The survey found that about 0.6 percent of the U.K. gambling population, or roughly 250,000 people, could be considered problem gamblers, which is worse than the rate of Norway but similar to that of Canada, New Zealand, Sweden and Switzerland. In addition, this percentage was lower than that of the United States, Australia, South Africa, Singapore or Hong Kong.

The findings of the survey came as a surprise to many in the industry, including Sir Peter Dean, chairman of the Gambling Commission, who stated that, while 99 percent of people who gambled did so harmlessly, he was relieved at just how low the figure was.
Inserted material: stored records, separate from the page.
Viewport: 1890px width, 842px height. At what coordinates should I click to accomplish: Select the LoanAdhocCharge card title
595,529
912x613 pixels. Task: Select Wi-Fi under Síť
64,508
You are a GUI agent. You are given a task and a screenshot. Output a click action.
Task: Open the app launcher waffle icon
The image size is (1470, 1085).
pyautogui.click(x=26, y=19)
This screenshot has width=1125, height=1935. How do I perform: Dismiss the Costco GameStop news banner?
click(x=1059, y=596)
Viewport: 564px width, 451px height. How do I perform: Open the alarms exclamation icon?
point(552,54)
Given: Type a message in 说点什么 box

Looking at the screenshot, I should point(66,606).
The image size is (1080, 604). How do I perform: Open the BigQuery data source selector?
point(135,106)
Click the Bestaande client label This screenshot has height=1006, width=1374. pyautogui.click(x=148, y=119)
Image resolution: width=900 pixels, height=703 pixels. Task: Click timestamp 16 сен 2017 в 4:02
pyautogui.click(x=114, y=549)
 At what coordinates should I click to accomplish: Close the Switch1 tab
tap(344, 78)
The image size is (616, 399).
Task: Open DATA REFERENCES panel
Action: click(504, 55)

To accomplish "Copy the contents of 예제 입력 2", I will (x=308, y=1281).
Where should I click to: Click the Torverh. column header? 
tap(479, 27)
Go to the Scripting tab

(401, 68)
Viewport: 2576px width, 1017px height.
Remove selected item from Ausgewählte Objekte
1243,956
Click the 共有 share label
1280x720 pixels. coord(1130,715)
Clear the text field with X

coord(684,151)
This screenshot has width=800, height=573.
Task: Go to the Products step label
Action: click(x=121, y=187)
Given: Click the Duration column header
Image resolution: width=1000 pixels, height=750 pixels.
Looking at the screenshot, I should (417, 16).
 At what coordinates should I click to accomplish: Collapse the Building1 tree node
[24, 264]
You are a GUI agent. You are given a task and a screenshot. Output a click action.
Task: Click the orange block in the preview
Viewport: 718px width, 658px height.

A rise was expected due to the availability of new forms of gaming, such as fixed-odds betting terminals in betting shops and online gambling, that have appeared since the previous study.

“There is a significant number of people who do gamble online,” said Dean. “We’ve been tracking those, but the key message is that, overall, there has been surprisingly little change either in the number of gambling participants or the number of problem gamblers since 1999.

“We remain concerned that there are still over a quarter of a million adults who are problem gamblers, and the challenge for us and for the industry is to tackle this through the new licensing regime that has been put in place from September 1.British-based gambling operators must now comply with strict and detailed social responsibility obligations, and we will monitor how these requirements are met.”

Online Interests – The survey revealed that internet and other new forms of gambling have not led to an increase in the total numbers of people with gambling problems. In fact, it showed that, due to a drop in National Lottery sales, the total number of people gambling fell from 72 percent in 1999 to 68 percent today. In addition, the study found that the lottery, still by far the most popular form of gambling, saw its percentage of the population taking part drop from 65 percent for the previous study to 57 percent today.

The survey-set to become a regular occurrence, with the next scheduled for 2010-found that gambling is not dead despite the decrease in total numbers of people gambling. The total numbers of people participating in all other types of gambling, excluding the lottery, was up by 2 percent from the 1999 level of 46 percent. However, only 6 percent of those questioned had gambled online, while 3 percent had used fixed-odds betting terminals and 4 percent gambled in a casino.

“We are delighted that the Prevalence Survey demonstrated no increase in problem gambling,” said Nicola Crewe-Read, director of communications at GamCare, a U.K. charity providing support, advice and counseling to people affected by gambling problems.

“GamCare believes that this outcome is undoubtedly due to the concerted efforts of the gambling industry to protect its customers from getting into difficulty as a result of their gambling activities. However, the survey did identify in excess of a quarter of a million people with a gambling problem.”

Stable Problem – While revealing that a sizeable minority still suffers from problems associated with gambling, the revelation that these numbers have not risen in eight years has given fresh impetus to proponents of Manchester’s “super-casino” proposal, which was put on indefinite hold by new Prime Minister Gordon Brown soon after he took office in June. The government stated that the report’s findings were not grounds for complacency, and that it remained focused on protecting children and vulnerable people.

“While the survey shows that problem gambling still only affects a small minority of people, it does remain a serious issue and something that has to be addressed,” read a statement issued by the prime minister’s office.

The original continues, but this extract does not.